He went on claim that “rising average temperatures and prolonged heat waves pose critical health threats to Delaware farmers, outdoor workers, children, and the elderly….these threats will only increase if we don’t take a stance as a nation and a global community to reduce the human emissions of greenhouse gases that feed rapid climate change.”

The Trump administration has claimed that coal plants are needed to ensure a reliable energy supply. In a related development, a federal commission that regulates the electric grid initially rejected a Trump Administration plan to bolster coal and nuclear power at a meeting on Monday.

In the meantime, utilities continue to shut down coal-fired plants that are often replaced with natural gas generators that come with less pollution and lower labor costs. Natural gas prices have become competitive with coal.

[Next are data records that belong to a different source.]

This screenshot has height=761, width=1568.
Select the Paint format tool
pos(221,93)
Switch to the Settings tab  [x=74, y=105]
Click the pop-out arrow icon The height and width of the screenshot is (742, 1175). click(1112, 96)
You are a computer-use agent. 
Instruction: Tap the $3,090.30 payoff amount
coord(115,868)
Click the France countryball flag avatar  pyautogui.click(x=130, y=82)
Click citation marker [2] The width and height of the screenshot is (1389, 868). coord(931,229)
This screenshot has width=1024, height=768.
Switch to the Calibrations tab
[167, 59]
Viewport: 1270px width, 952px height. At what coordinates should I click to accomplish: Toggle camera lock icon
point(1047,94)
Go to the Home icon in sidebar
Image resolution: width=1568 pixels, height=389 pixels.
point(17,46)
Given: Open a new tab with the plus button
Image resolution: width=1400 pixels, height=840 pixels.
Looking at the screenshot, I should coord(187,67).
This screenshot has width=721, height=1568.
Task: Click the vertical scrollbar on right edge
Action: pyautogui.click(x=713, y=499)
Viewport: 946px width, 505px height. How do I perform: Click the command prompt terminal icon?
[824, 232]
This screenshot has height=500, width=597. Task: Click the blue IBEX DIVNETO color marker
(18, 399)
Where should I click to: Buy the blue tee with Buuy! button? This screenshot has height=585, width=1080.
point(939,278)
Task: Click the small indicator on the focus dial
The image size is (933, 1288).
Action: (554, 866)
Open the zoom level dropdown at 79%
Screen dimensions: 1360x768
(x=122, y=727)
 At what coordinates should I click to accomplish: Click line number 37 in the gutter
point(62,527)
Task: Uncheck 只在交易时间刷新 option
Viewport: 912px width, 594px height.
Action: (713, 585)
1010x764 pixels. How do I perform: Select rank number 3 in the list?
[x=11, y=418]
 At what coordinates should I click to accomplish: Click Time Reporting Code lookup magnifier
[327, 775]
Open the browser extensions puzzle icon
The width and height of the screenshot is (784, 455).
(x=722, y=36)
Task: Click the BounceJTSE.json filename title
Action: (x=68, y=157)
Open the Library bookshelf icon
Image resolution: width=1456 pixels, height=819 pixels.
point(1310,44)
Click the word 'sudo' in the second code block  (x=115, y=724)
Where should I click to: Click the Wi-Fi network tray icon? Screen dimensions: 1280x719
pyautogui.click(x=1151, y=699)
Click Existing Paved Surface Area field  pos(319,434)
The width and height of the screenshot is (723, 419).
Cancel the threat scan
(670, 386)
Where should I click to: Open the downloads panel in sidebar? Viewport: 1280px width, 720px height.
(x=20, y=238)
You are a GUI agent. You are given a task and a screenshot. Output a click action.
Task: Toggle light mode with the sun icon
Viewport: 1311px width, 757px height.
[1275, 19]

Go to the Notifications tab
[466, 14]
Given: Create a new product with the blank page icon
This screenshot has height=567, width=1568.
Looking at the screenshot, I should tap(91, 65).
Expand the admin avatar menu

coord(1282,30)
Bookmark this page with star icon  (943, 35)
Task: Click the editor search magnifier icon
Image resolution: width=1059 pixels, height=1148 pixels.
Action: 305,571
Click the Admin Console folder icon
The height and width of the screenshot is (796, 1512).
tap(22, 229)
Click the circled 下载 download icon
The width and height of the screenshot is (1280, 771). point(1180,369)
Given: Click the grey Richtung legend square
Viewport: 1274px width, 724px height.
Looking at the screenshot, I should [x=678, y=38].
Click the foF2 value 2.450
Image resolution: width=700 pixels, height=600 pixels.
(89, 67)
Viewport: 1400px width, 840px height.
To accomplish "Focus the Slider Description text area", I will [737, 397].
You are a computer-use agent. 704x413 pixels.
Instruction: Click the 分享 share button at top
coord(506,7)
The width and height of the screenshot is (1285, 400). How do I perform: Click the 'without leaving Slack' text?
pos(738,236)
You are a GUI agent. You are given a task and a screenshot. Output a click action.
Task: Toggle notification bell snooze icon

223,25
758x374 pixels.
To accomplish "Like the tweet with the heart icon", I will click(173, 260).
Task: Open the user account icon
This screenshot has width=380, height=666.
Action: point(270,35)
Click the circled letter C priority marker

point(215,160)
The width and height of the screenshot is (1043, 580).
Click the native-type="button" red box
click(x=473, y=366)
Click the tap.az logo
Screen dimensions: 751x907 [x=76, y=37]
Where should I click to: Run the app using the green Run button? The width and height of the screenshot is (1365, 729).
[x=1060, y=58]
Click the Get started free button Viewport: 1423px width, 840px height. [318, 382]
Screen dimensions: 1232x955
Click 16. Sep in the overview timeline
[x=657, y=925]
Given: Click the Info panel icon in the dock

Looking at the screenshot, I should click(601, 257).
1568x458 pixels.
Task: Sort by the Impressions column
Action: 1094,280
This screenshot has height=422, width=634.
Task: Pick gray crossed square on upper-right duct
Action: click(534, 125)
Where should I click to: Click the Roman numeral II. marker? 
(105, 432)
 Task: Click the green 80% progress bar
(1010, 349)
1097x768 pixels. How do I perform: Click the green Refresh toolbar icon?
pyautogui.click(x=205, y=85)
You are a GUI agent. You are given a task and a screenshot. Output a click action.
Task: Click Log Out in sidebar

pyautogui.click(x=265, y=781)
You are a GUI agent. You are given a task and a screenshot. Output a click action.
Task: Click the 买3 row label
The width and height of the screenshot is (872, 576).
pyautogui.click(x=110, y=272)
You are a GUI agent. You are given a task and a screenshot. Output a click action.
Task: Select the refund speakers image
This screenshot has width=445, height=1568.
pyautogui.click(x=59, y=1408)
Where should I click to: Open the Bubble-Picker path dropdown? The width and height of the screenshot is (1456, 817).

The newest power plant in Delaware is Calpine’s site in Dover. A far larger Old Dominion Electric Cooperative gas-fired plant about a half an hour west of Newark will also provide electric power for Delaware Electric and other co-ops.

One of the leading critics of the Clean Power Plan is David Stevenson of the Caesar Rodney Institute, Newark. Stevenson was a member of the transition team for EPA Secretary Scott Pruitt.

The institute also disputes claims of sea level rise and other factors cited as reasons for the Clean Power Plan. The institute also believes actions of the state have driven away industry by driving up electric power prices.